--- Records for processing Enclosed Below ---

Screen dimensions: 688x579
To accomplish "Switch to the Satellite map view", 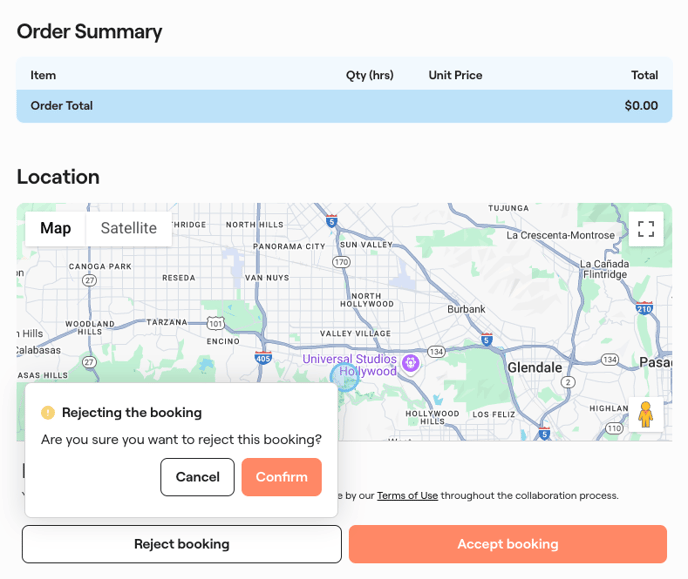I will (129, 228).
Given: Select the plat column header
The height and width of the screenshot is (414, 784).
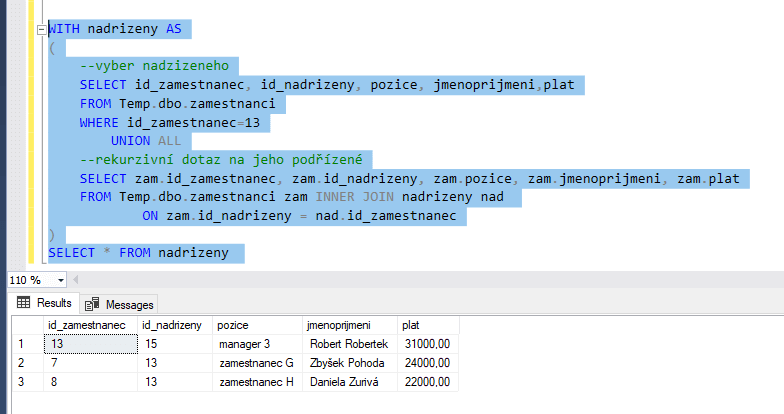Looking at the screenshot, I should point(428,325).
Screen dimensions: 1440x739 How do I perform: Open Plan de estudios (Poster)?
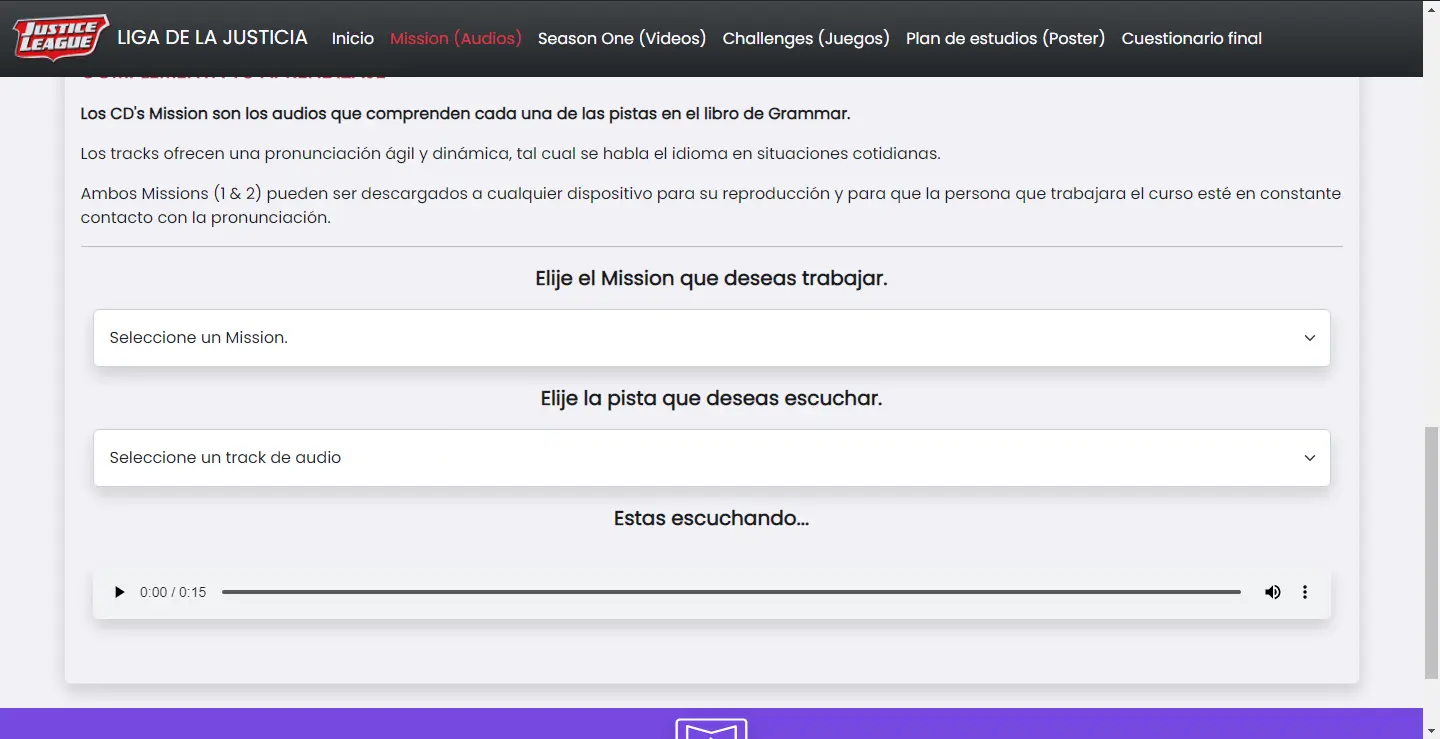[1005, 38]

--- End of Enclosed Records for processing ---
--- Records for processing Enclosed Below ---

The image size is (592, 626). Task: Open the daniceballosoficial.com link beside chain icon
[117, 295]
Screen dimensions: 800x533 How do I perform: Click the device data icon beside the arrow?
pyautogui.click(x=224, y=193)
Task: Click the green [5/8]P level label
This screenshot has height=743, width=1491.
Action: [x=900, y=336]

--- End of Enclosed Records for processing ---
--- Records for processing Enclosed Below ---

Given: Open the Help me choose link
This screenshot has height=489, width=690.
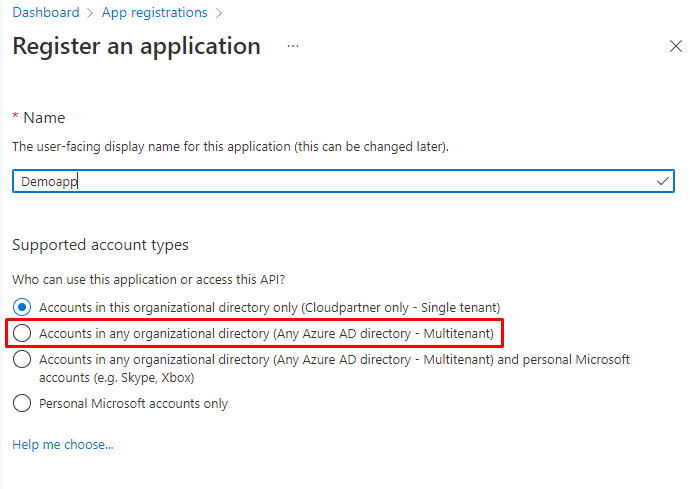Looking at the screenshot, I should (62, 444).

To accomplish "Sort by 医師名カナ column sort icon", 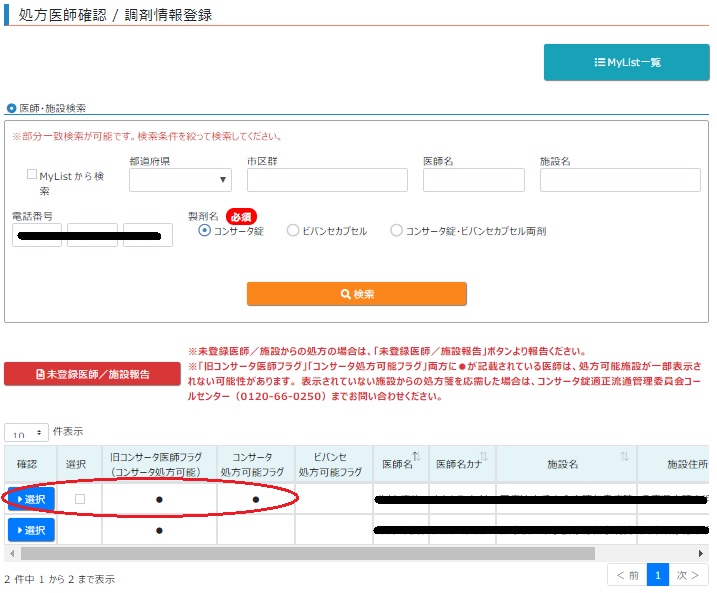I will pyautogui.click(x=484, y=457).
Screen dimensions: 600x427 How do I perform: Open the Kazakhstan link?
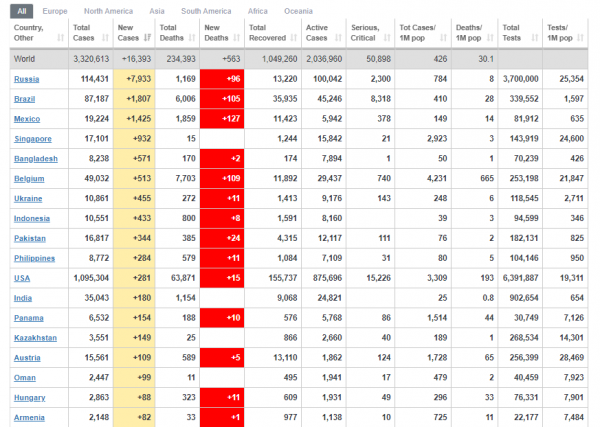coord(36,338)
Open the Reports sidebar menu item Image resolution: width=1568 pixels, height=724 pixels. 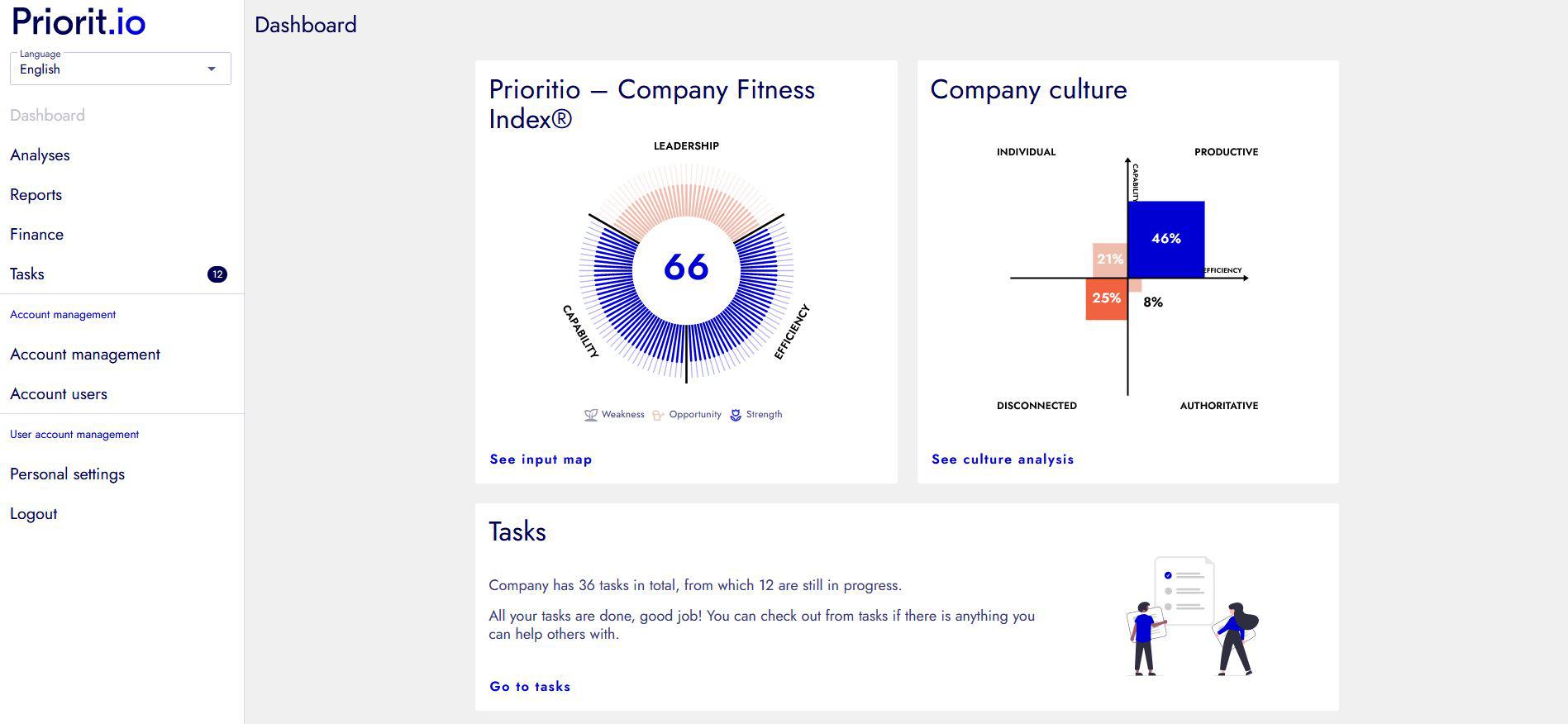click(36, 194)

--- End of Enclosed Records for processing ---

Aim of the task: Copy out each line of the listing that holds "Given".

Solution to this exercise:
Given: Select the plat column header
Given: Open the Help me choose link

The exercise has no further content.